Abstract Abstract
The Division of Birds, National Museum of Natural History, Smithsonian Institution in Washington, DC, has obtained and released DNA barcodes for 2808 frozen tissue samples. Of the 1,403 species represented by these samples, 1,147 species have not been barcoded previously. This data release increases the number of bird species with standard barcodes by 91%. These records meet the data standard of the Consortium for the Barcode of Life and they have the reserved keyword BARCODE in GenBank. The data are now available on GenBank and the Barcode of Life Data Systems.
Keywords: DNA barcoding, GenBank, BOLD, genomics
Introduction
The Division of Birds, National Museum of Natural History of the Smithsonian Institution (USNM), has released approximately 2800 DNA barcode data records into the public domain through GenBank and the Barcode of Life Data Systems (BOLD). These records were derived from the Division’s extensive collection of frozen tissues that are linked to voucher specimens in the Museum.

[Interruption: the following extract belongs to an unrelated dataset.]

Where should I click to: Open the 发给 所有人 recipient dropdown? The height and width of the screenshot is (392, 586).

The data adhere to the DNA barcode data standard (Consortium for the Barcode of Life 2005) and accordingly they have been labeled by GenBank with the reserved keyword ‘BARCODE’. This new public dataset adds 1,147 newly barcoded species to the 1,259 species in GenBank that meet the BARCODE data standard. This increase of 91% in the DNA reference library for birds serves as a model for how frozen tissue collections in major biorepositories can be digitized through barcoding and made more accessible to the research community.

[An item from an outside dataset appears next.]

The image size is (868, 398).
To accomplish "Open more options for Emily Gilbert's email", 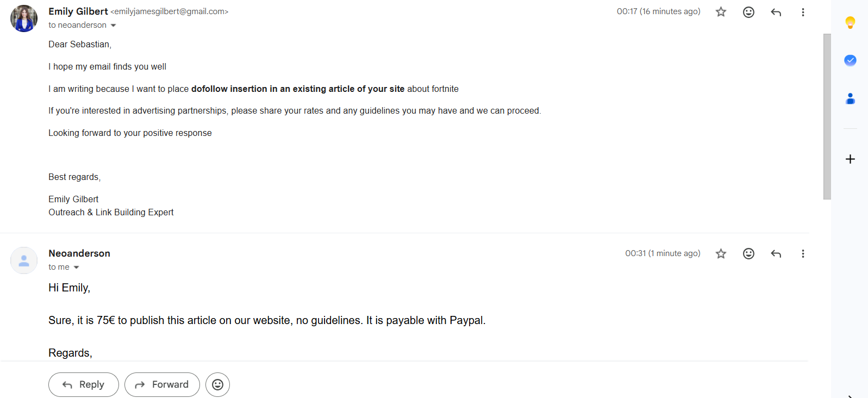I will pos(803,12).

This ‘Project Description’ has been submitted as part of a policy of rapid data release for genomic data known as the Fort Lauderdale Principles (Wellcome Trust 2003). These principles described a system of shared responsibility that would be needed to create incentives to construct, publish and use large public genome datasets such as that of the Human Genome Project. The Principles have not been implemented or even discussed to any extent in the taxonomic community. Stated briefly, the Principles:
• Urge funding agencies to require the early and rapid release of large genomic datasets that represent research infrastructure with significant potential for use by the research community beyond the data producers;
• Encourage data producers to publish Project Descriptions such as this one to state their intended use of a newly released dataset within a stated, reasonable period of time;
• Propose that researchers should be expected to refrain from using the data for purposes and interval stated in the Project Description, but should be free to use the data for other applications with proper citation of the Project Description or other references to the dataset.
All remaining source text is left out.